Né le 16 avril 1914 à Saint-Léger-de-Fougeret (Nièvre), assassiné le 15 août 1944 à Nice (Alpes-Maritimes) ; ingénieur ; enseigne de vaisseau ; résistant.

Jacques Renard était le fils de Joseph Léon et de Thérèse Éloïse Ravier, instituteurs. Son père étant mort sur le front d’Alsace en septembre 1914, il devint Pupille de la nation.
Il fit des études au lycée de Nevers et obtint son baccalauréat puis prépara à Dijon les concours des Hautes écoles administratives. Il fut reçu à l’École centrale et devient ingénieur des arts et manufactures en 1937.
Il fit son service militaire dans la marine et fut mobilisé en 1939 comme officier de réserve puis envoyé à Paris pour y organiser la défense anti-aérienne. En mai 1940, il fut affecté à Dunkerque où il commanda une batterie. À Paris au cours d’une action, il se distingua en sauvant une grande quantité de munitions sous le bombardement ennemi, ce qui lui valut la croix de guerre. Il fut démobilisé à la fin du mois d’août 1940 avec le grade d’enseigne de vaisseau de 2e classe puis employé à la réfection des ponts sur la Marne et il travailla à l’électrification d’une ligne de chemin de fer.
Il rejoignit la Résistance en 1942 au mouvement "Libération-sud" et en janvier 1943 devint adjoint au chef régional du mouvement "Libération" à Toulouse puis fut un des chefs de l’Armée secrète (AS). En octobre 1943, il fut nommé enseigne de vaisseau de 1re classe.

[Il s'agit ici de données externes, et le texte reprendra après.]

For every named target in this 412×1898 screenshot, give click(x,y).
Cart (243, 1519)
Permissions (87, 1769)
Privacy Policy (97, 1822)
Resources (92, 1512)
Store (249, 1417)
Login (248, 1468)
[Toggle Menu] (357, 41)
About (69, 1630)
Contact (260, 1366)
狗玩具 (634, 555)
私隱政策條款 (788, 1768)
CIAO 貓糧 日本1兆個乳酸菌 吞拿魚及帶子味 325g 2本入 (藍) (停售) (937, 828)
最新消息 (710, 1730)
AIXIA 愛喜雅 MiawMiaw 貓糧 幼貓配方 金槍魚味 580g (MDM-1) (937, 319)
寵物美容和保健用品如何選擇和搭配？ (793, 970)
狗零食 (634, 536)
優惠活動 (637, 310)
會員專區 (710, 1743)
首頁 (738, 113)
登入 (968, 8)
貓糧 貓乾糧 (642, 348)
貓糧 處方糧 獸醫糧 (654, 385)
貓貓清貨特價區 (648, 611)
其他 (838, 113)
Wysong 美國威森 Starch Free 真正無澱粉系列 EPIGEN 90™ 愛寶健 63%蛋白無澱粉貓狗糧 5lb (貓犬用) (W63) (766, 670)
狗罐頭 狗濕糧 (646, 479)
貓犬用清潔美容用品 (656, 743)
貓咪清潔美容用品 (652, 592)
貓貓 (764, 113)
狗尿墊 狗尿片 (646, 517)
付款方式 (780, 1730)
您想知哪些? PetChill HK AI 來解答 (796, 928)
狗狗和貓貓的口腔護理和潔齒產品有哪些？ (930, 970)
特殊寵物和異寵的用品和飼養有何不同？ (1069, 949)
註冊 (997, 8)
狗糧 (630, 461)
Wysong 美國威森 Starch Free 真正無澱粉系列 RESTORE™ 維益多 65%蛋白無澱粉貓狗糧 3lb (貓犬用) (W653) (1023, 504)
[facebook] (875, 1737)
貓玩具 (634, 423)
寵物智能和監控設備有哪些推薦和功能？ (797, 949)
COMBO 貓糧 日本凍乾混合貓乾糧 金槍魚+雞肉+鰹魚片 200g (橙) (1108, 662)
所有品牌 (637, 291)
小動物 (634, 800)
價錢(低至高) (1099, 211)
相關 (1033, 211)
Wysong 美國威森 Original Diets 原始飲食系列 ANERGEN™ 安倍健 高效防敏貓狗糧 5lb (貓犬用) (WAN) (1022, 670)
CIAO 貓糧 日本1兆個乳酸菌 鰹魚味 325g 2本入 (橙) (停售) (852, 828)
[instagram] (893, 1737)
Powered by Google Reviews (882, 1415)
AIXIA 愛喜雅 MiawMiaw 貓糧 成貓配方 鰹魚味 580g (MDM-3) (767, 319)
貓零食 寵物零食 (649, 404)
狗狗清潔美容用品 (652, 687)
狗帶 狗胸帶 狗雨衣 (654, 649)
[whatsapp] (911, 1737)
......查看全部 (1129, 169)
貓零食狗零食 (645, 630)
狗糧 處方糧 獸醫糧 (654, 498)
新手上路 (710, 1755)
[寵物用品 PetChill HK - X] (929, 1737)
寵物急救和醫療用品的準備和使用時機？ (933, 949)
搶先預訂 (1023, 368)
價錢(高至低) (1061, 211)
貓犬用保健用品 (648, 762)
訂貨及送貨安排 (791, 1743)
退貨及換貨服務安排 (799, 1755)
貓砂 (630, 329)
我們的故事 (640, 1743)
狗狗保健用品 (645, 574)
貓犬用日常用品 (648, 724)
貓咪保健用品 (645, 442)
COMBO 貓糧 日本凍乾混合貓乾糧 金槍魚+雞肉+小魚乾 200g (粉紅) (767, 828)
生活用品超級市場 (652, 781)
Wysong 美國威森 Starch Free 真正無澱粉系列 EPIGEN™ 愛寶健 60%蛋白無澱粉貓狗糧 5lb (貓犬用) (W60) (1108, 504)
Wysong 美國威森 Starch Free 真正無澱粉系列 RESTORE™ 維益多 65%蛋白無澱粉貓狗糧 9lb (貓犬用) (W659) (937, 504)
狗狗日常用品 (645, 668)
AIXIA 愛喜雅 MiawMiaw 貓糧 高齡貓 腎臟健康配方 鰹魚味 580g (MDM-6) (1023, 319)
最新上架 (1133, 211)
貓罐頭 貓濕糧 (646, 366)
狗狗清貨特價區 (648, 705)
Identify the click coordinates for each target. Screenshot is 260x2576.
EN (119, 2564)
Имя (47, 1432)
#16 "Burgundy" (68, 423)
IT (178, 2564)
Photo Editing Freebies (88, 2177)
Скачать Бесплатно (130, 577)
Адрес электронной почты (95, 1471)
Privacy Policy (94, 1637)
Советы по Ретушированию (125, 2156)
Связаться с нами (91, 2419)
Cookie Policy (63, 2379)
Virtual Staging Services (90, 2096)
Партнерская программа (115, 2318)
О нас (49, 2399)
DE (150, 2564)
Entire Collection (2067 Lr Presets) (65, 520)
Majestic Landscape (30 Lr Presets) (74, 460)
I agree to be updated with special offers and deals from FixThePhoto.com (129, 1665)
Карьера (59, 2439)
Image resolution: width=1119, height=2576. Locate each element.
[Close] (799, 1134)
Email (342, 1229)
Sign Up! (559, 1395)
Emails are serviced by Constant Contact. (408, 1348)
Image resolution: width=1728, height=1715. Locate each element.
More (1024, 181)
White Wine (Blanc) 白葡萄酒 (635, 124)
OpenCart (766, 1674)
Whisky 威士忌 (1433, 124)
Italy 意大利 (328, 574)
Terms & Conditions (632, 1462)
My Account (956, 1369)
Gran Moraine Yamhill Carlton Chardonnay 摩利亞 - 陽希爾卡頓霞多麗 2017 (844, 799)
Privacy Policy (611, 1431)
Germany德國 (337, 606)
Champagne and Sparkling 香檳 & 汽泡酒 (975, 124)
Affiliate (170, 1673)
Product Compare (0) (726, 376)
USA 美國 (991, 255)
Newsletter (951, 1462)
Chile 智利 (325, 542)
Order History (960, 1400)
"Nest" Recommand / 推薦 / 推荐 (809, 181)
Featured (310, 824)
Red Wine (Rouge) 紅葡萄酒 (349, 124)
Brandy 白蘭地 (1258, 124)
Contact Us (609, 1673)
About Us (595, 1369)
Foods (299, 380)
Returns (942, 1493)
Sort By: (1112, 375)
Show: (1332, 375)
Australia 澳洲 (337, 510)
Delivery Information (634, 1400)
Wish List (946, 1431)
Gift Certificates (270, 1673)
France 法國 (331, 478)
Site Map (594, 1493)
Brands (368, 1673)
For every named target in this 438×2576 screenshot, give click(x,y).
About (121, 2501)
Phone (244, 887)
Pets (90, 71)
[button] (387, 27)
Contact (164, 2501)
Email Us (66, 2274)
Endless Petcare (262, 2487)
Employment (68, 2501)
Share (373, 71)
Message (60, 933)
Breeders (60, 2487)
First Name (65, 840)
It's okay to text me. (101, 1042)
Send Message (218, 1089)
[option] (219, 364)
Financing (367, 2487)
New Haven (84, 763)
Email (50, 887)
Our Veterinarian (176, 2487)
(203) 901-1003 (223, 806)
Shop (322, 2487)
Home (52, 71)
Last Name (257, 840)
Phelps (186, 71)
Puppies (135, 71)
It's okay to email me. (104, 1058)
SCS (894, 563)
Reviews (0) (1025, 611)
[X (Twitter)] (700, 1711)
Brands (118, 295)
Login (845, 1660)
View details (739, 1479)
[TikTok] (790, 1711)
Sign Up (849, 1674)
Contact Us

_En février 1944, il fut nommé membre du directoire régional des MUR (Mouvements unis de la Résistance) pour le Sud-est et le 16 juillet 1944, chef régional FFI pour la région R2 (Marseille-Nice) en remplacement du colonel Robert Rossi, arrêté par la Gestapo.
Jacques Renard fut arrêté par la Gestapo le 28 juillet 1944 à Nice lors d’une mission pour le Mouvement de Libération Nationale (MLN) avec Louis Maccagno* et emprisonné aux Nouvelles Prisons de Nice. À l’annonce du débarquement en Provence le 15 août 1944, la Gestapo niçoise sélectionna 23 otages dont Jacques Renard pour être exécutés en représailles. Ils furent emmenés en camion dans un terrain vague du quartier de l’Ariane au nord-est de la ville, le long du fleuve Paillon. Dès qu’ils en descendirent, ils furent fusillés les uns après les autres à coups de mitraillette.
Jacques Renard était célibataire. Il est inhumé dans le carré militaire du cimetière de Caucade, à Nice.
Son nom figure sur le monument aux morts Saint-Léger-de-Fougeret (Nièvre), sur une plaque au carré des fusillés de l’Ariane, à Nice et à la liste des morts pour la France de l’École centrale, à Châtenay-Malabry (Hauts-de-Seine).
Jacques Renard était chevalier de la Légion d’honneur, compagnon de la Libération et croix de Guerre 39/45. Il fut déclaré "Mort pour la France" le 28 janvier 1952.
Sources

SOURCES : Robert Girod, Les fusillés de l’Ariane, Ed. Artephis, Cannes 1994. —
Internet Wikipédia "Fusillés de l’Ariane". — Mémorialgenweb. — Mémorial national aux marins morts pour la France. — État civil.